一般的衛生管理に関する衛生管理状況 逆止弁(チャッキ弁)の分解洗浄の不足

  1. ・ 規定された実施頻度で洗浄されていなかった。
  2. ・ 実施頻度が記載されていないものもあった。
  3. ・ 使用頻度と比較して洗浄頻度が少ない。
仮設のホースによる配管

  1. ・ CIP洗浄が可能なホースもあるが、使用後の水洗や不定期の循環洗浄のみのホースが認められた。
  2. ・ ホースの保管場所が屋外にもあり、保管時にホース末端に栓がされていなかった。
屋外における調合作業

  1. ・ 最終成分調整のための脱脂粉乳溶解機による脱脂粉乳溶解液の投入作業が、屋外で手作業により行なわれていた。
再製品の使用
  1. ・ 製造後出荷されずに冷蔵庫に残った商品及び出荷後受注ミス等により返品された商品を原料として使用していた。
  2. ・ 開封作業は冷蔵庫で委託業者が行ない、中には期限切れのものも混入していた可能性があった。
  3. ・ 加工乳の再製品を加工乳の原材料として再利用したことは、乳等省令違反であるとされた。
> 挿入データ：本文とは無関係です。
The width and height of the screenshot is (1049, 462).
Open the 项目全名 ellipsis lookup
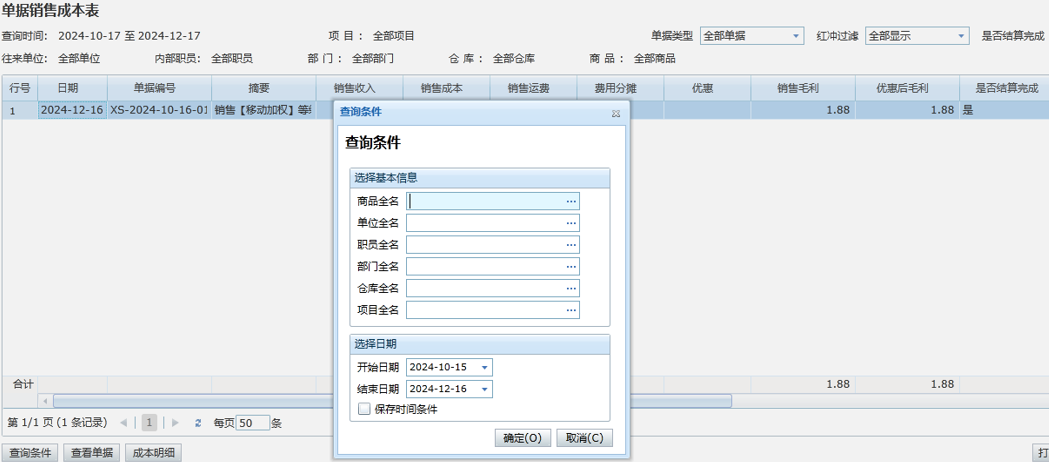(571, 311)
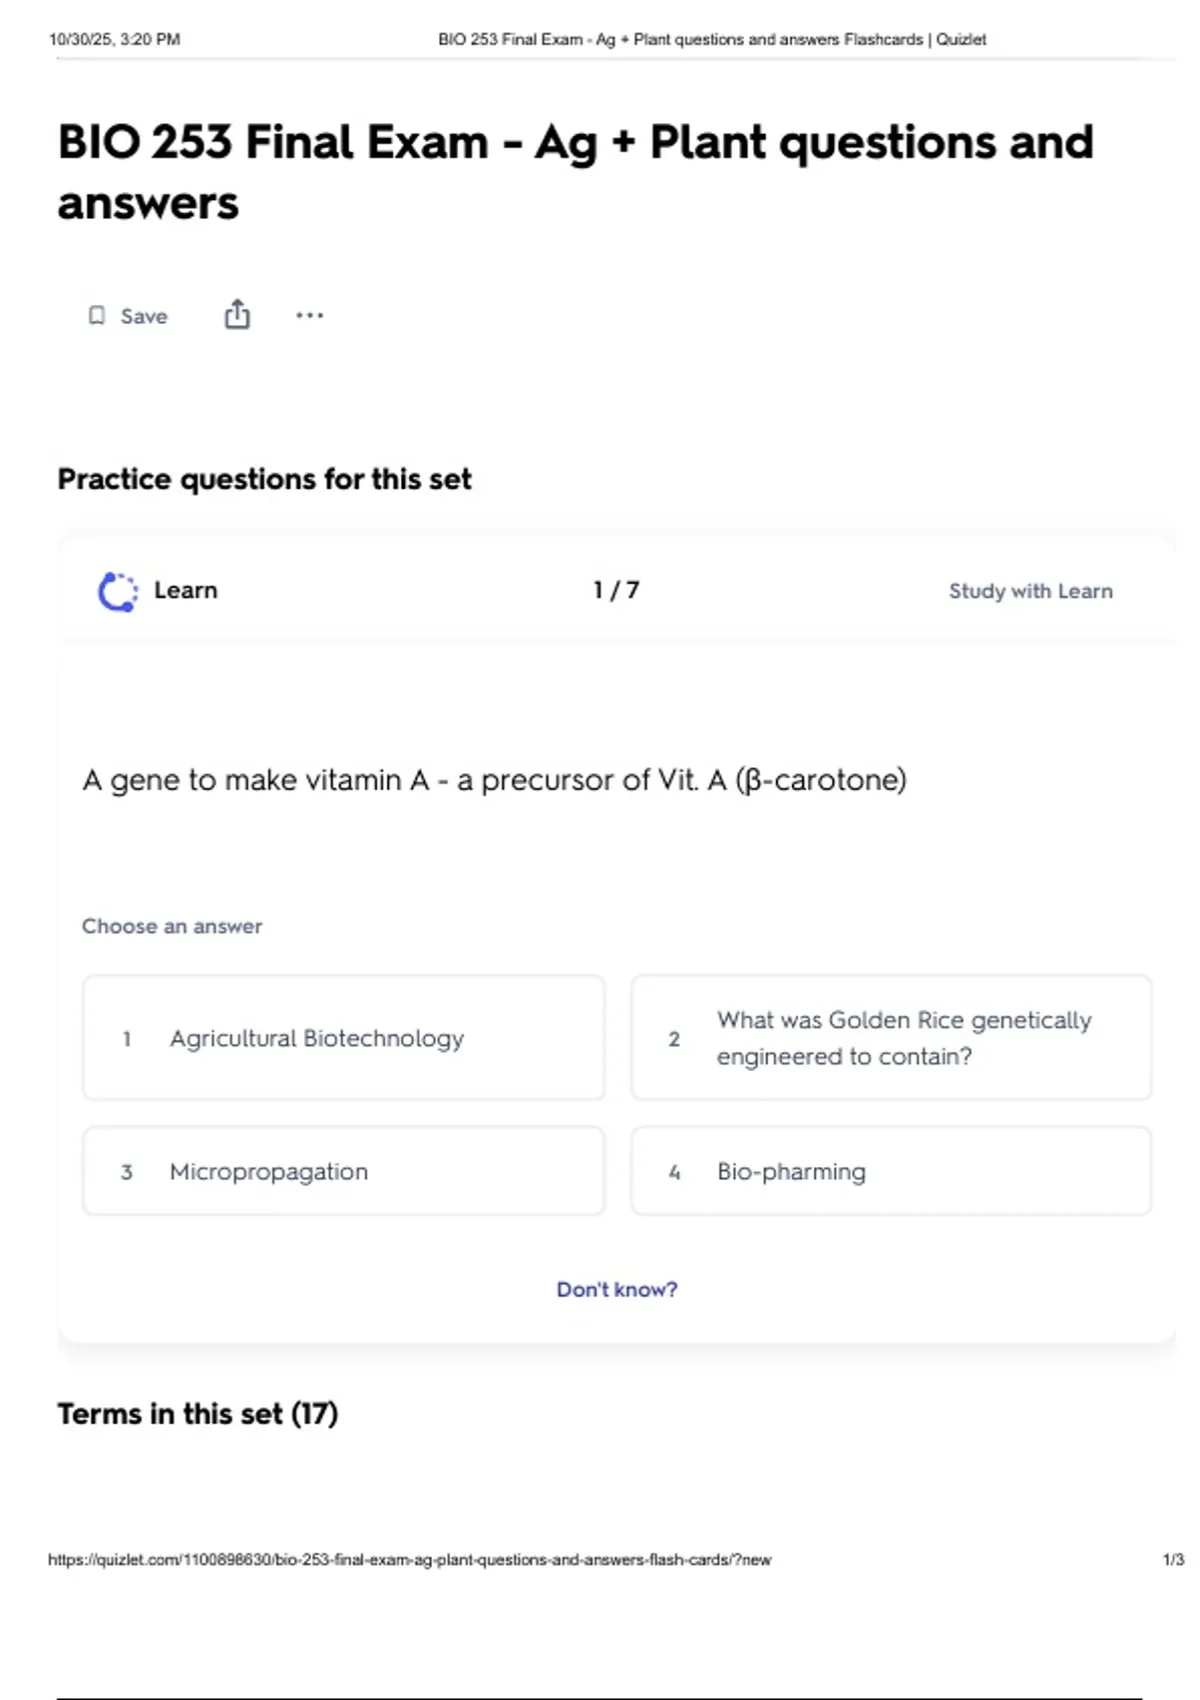Select answer number 1 icon

127,1039
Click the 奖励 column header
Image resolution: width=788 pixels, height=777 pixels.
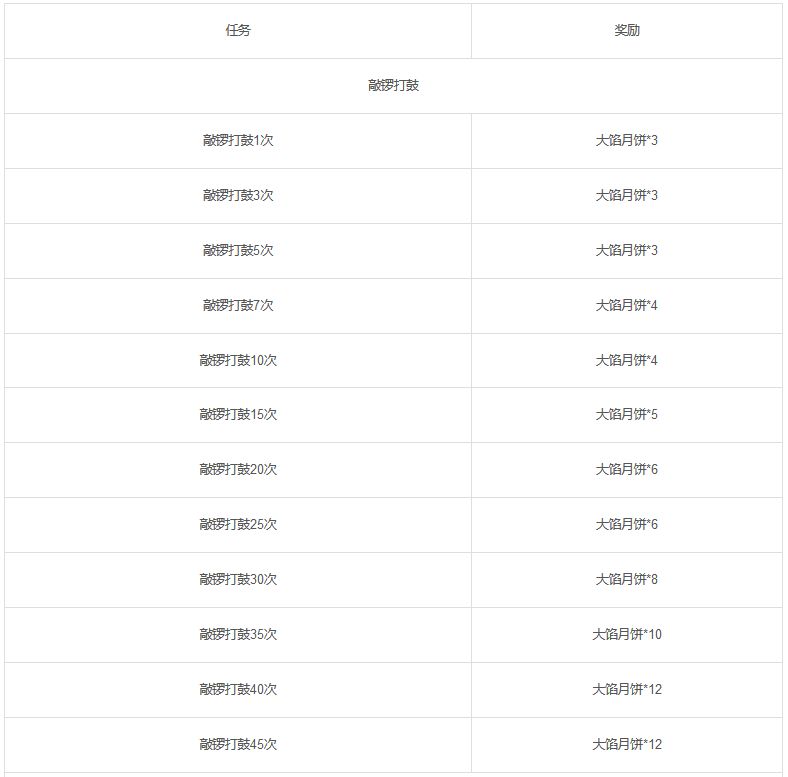627,31
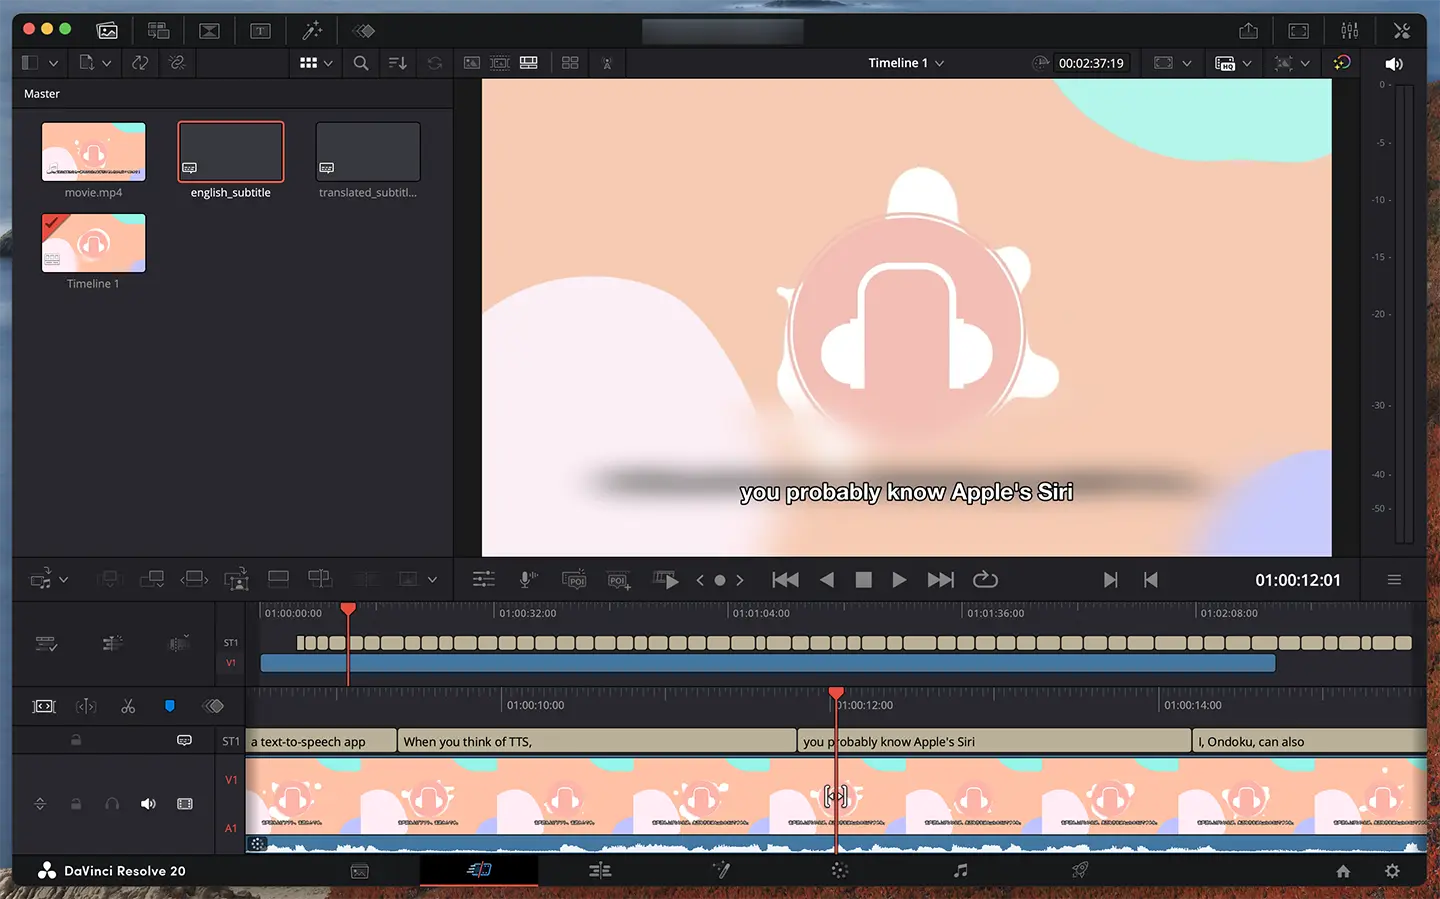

この問題は大阪工場だけの問題ではなかったが、加工乳の加工乳への再利用については、雪印乳業(法人)が食品衛生法違反として起訴され略式手続きによる処分(罰金)を受けた。

(『雪印乳業史 第7巻』412頁をもとに筆者がまとめた)

 

 なお、食中毒事件を拡大した原因として、情報開示の遅れと報道対応のまずさ[1]については既述したが、事故原因の究明を遅らせた要因としては、次の問題があった。

 

2. 事故原因特定に至るまでの問題

 雪印乳業(株)は、事件当初から工程の問題のみならず、原材料の瑕疵についても調査を進めていた。当初、大阪工場の受け入れ記録からは、原材料として使用された脱脂粉乳は、磯分内工場ということになっていたが、7月3日までには、これは日報の記載ミスで大樹工場製の脱脂粉乳であるとの疑いが出てきた。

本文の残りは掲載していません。